The Tibetan plateau north of the Himalayas is home to the largest mass of snow and ice outside of the poles and plays an important role in the climate of Asia and the rest of the northern hemisphere. Climate change is having a negative impact on the glaciers and snowpacks of this region and understanding pollutant storage and transport through hydrological cycles is vital in protecting downstream ecosystems and human populations from accumulation of toxic methylmercury and persistent organic pollutants (POPs).

Why it Matters

The Tibetan Plateau (TP) includes the largest concentration of alpine glaciers in mid-latitude and is home to vast areas of high-altitude permafrost and snow cover. This region is also warming faster than other non-polar regions. This large mass of snow and ice at such high altitude strongly influences atmospheric circulation and the climate of Asia as well as the rest of the Northern hemisphere. This region is known as the water tower of Asia as glacial and snow meltwater feeds over 10 river systems and is the source of critical drinking water supply for 1.4 billion people. However, this region is also polluted with persistent organic pollutants (POPs), and a higher mercury content than seen at either of the poles. This has potential impacts on high mountain lake ecosystems as well as the human populations who eat fish from those lakes, rely on products from animals who graze at high altitudes, as well as the humans who rely on water supplies from meltwater.

State of Knowledge

Methylmercury and POPs are toxic pollutants that are stored in the fat of animals and accumulate over an animal’s lifetime as well as up through the food chain. Mercury is a byproduct of human activities such as metal smelting and coal combustion and becomes methylated due to biotic processes. It is this methylmercury that acts as a neurotoxin in humans and animals, causing reproductive and behavioral problems. POPs comprise a variety of chemicals that are used for disease and pest control, agriculture, and industrial purposes. The most well-known are DDT, PCBs, and dioxins. Persistent organic pollutants (POPs) and mercury are known to be semi-volatile, meaning they may volatilize in warmer regions and then can be transported through the atmosphere where they are condensed and deposited over cold regions. The Himalayas are thought to be particularly at risk for being polluted this way because of its steep slopes and high altitudes, concentrating pollutants into high altitude lakes formed from glacier runoff where POPs can accumulate and Mercury can become methylated.

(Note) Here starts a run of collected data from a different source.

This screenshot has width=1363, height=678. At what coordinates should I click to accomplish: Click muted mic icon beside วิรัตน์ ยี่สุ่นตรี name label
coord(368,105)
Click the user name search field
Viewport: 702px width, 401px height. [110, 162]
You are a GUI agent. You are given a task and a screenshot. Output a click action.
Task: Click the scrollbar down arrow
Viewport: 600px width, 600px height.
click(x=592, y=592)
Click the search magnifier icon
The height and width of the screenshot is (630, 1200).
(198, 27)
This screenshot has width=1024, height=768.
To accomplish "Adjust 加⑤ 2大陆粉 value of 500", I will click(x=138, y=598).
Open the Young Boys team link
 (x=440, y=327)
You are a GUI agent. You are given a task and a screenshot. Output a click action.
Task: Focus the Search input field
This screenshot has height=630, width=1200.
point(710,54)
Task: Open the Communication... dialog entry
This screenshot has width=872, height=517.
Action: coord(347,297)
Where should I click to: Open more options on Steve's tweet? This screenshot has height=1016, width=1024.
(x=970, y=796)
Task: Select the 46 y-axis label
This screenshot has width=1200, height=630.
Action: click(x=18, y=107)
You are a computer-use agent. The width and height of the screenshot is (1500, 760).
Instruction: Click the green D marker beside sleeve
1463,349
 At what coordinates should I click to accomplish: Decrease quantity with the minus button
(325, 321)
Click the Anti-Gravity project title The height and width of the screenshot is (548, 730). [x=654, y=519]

Evidence shows that mountainous regions have higher than expected pollutant concentrations and deposition rates of certain POPs. Elevated levels of organochlorinated compounds were reported in fish from the Canadian Rocky Mountains and toxaphene levels in fish were found to increase with altitude. This evidence suggests that mountain regions may function as convergence zones for POPs and given that the Himalayas are the tallest mountain range in the world as well as host the largest source of ice and snow outside of the poles, scientists are concerned this effect is stronger in this region.

Where Science is Headed

More studies looking into the effects of POPs and mercury on the downstream ecosystems of the Tibetan plataue are needed to fully understand the unique phenomena of pollutant storage and transport that occurs in the highest mountain range in the world. Many studies are limited to smaller mountain ranges in other regions of the world.

What Policies Should Be Implemented

Given that the Tibetan plateau and Himalayan range are surrounded by heavily populated, industrialized nations, and the meltwater is of vital importance to downstream ecosystems, it is imperative that policies are enacted that protect this region from toxic pollutants. India has signed the Stockholm Convention which is aimed at phasing out the production and emission of twelve known POPs. Accelerated industrial growth in the United States during the 1950’s-1990’s lead to high rates of mercury deposition in the Rocky Mountain range. Regulation during the 1980s resulted in an 85% decline in mercury deposition indicating that similar policies in Asia could have a positive impact on mercury deposition in the Tibetan plateau.